How can researchers address the variability in sCD4 sensitivity observed across different HIV isolates?

The variability in sCD4 sensitivity across HIV isolates presents a significant challenge for researchers. Studies have shown that resistant HIV isolates may require higher concentrations of sCD4 for inhibition without evident loss of fitness . Addressing this variability requires:

  • Mechanistic investigations: Research has revealed that the sCD4-induced conformational state is more stable in resistant isolates than in sensitive ones. Sensitive isolates rapidly progress to the inactivated state upon sCD4-binding, while resistant isolates remain infectious for a prolonged period despite sCD4 binding .

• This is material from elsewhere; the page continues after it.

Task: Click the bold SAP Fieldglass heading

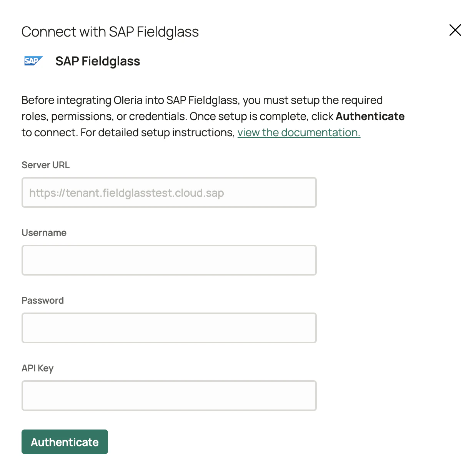Action: (98, 61)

  • Experimental approaches:

    • Test a panel of diverse HIV isolates representing different clades and tropisms

    • Determine the kinetics of sCD4-induced conformational changes and subsequent inactivation

    • Combine sCD4 with complementary inhibitors targeting different stages of the entry process

  • Analytical considerations:

    • No consistent correlation has been found between sCD4 resistance and sCD4-binding affinity

    • Time-dependent assays that capture the transient nature of sCD4-induced conformational changes are more informative than endpoint measurements

    • Molecular dynamics simulations can help predict structural determinants of sCD4 sensitivity

What strategies can enhance the breadth of neutralization when combining sCD4-based inhibitors with antibodies targeting different epitopes?

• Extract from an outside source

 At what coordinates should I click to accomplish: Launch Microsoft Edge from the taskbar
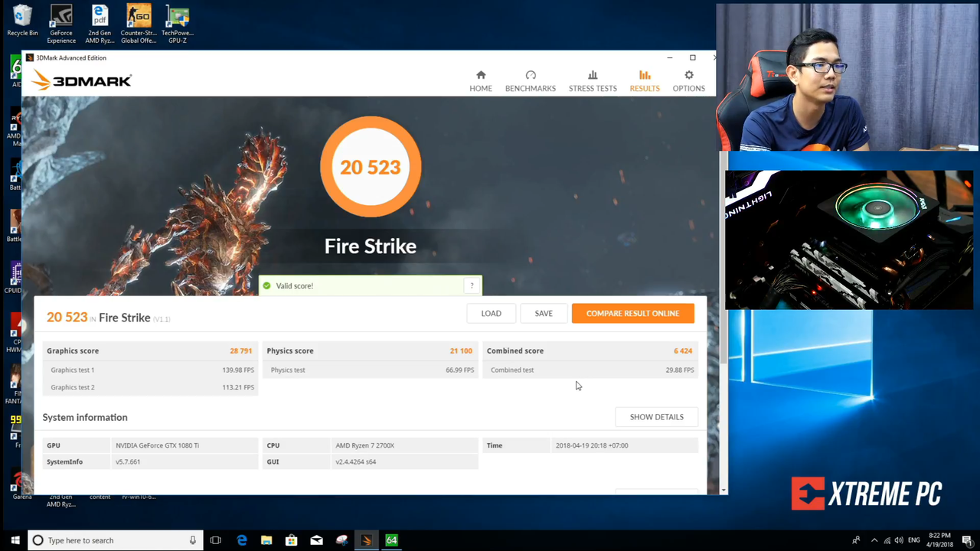tap(242, 540)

Enhancing neutralization breadth requires strategic combinations of inhibitors targeting complementary epitopes:

  • Epitope mapping and compatibility analysis:

    • Identify non-competing binding sites to avoid steric hindrance

    • Select antibodies that target conserved regions across diverse viral strains

    • Consider sequential binding dynamics, as some antibodies may enhance the binding of others

  • Demonstrated complementary combinations:
    Data shows that combining broadly neutralizing anti-CD4bs antibodies (like 3BNC117) with antibodies targeting other epitopes (like 3BC176 that binds an epitope near the V3 loop and CD4i site) can reconstitute the neutralizing activity of total IgG from HIV-infected individuals . In one study, 10 of 13 viruses not neutralized by anti-CD4bs antibodies were neutralized by antibodies recognizing distinct epitopes .

  • Synergy testing:

    • Calculate combination indices to determine whether interactions are synergistic, additive, or antagonistic

    • Evaluate breadth against a diverse panel of primary isolates

    • Assess potency shifts in combination versus individual treatments

  • Bifunctional design considerations:
    The architecture of bifunctional inhibitors influences their efficacy. For example, sCD4-FI T45 demonstrates superior inhibitory activity compared to sCD4-scFv17b in both cell fusion and HIV entry assays , suggesting that the fusion inhibitor component provides more effective complementary activity than the scFv17b antibody fragment.

How can researchers distinguish between antibody-mediated neutralization and sCD4-induced inactivation of HIV in experimental settings?

Distinguishing these mechanisms requires careful experimental design:

  • Time-course experiments:

    • sCD4-induced inactivation is time-dependent, with an initial conformational change followed by irreversible inactivation

    • Antibody-mediated neutralization typically does not show this biphasic effect

  • Temperature-controlled experiments:

    • Conduct parallel assays at 4°C (which slows conformational changes) and 37°C

    • sCD4-induced effects show greater temperature dependence than many antibody interactions

  • Molecular probes:

    • Use conformation-specific antibodies as probes to detect specific states of the envelope

    • CD4i (CD4-induced) antibodies can detect sCD4-induced conformational changes

  • Competition assays:

    • Analyze binding competition between sCD4 and test antibodies

    • If an antibody competes with sCD4, it likely targets the CD4 binding site rather than causing conformational inactivation

What controls and validation steps are essential when evaluating new bifunctional inhibitors incorporating sCD4?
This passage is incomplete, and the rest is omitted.